• _Check your understanding_:
- a) In the article about plasma profits, how much did Cerberus pay for Talecris in 2006?
- b) Shorten the paragraph of the article about plasma profits that begins "Ames describes how the Wall Street" while keeping its main facts.
- c) Output the part of the article about plasma profits that opens with the words containing "These ‘factories’ were" and closes with "into their veins.".

• _Given text_:
- - -
Following the piece I posted earlier this week on the Coalition government’s plans to sell off the UK’s plasma supplies to a private US company, a reader has sent me a link to a really shocking story that I wasn’t aware of before, about a similar phenomenon in the United States which deserves wider attention.
Written by Mark Ames at Alternet five years ago, the story is a bleak and symptomatic symbol of the world that we have constructed, and a reminder that there is really nothing that some companies won’t do to make a profit, especially when no government is willing to do anything to stop them.
Ames describes how the Wall Street hedgefund/private equity company Cerberus Capital made a $1.8 billion profit from extracting and reselling plasma from the poor to the poor. This is how it was done. In 2006 Cerberus paid $82.5 million for a company called Talecris, which operates a number of ‘plasma-milking factories’ on the American side of the US-Mexico border.
These ‘factories’ were advertised on the Mexican side of the border, and located in ‘plasma-farm buses’ on the American side, where poor Mexican migrants were paid $30 dollars to hook up to a machine which drained their blood to sift out their plasma, before the blood was re-pumped back into their veins.
- - -
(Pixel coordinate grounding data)

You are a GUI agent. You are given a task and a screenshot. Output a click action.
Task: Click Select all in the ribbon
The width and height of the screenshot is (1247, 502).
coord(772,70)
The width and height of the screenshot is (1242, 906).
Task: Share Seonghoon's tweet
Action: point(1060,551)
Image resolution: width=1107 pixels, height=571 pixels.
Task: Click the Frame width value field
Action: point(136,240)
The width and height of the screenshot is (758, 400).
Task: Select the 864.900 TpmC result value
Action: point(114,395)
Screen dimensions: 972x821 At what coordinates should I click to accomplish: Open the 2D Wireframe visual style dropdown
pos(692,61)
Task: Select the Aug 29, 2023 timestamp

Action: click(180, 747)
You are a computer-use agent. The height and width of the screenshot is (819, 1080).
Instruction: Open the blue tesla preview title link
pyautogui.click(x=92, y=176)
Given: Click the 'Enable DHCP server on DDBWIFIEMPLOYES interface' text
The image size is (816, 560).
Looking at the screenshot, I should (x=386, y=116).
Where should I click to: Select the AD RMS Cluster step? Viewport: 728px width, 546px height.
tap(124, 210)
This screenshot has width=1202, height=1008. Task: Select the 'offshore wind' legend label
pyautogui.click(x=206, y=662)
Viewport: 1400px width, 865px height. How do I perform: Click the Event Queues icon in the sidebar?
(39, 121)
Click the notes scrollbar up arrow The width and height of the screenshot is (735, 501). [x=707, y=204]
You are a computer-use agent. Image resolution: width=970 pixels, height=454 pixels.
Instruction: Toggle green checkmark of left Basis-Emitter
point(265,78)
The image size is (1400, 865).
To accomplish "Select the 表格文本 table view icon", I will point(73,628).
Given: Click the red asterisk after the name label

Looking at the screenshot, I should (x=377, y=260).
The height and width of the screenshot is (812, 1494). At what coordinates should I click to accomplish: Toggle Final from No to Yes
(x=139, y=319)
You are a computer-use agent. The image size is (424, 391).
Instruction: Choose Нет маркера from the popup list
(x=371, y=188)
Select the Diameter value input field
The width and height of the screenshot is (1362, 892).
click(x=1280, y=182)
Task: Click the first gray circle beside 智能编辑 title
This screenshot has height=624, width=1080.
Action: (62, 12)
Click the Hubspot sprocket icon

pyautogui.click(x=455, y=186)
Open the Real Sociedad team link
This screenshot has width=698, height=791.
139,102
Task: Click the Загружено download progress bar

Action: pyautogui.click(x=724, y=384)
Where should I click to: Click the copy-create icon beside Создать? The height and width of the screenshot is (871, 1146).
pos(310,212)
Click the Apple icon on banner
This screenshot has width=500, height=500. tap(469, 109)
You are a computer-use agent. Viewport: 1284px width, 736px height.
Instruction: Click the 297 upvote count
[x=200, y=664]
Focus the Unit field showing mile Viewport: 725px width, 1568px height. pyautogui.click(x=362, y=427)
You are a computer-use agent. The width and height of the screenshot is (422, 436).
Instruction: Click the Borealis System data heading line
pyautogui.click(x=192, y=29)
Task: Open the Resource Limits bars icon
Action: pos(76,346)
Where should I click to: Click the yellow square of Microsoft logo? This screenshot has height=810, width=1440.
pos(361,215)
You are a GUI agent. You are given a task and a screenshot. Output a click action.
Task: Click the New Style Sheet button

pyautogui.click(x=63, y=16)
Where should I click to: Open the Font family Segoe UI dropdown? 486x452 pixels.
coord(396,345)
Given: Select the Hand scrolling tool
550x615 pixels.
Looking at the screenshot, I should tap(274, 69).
- - -
• _Task responses_:
- a) $82.5 million

- b) Ames reports that the Wall Street hedgefund/private equity company Cerberus Capital made a $1.8 billion profit by extracting plasma from the poor and reselling it to the poor. In 2006 Cerberus paid $82.5 million for Talecris, which runs "plasma-milking factories" on the American side of the US-Mexico border.

- c)
These ‘factories’ were advertised on the Mexican side of the border, and located in ‘plasma-farm buses’ on the American side, where poor Mexican migrants were paid $30 dollars to hook up to a machine which drained their blood to sift out their plasma, before the blood was re-pumped back into their veins.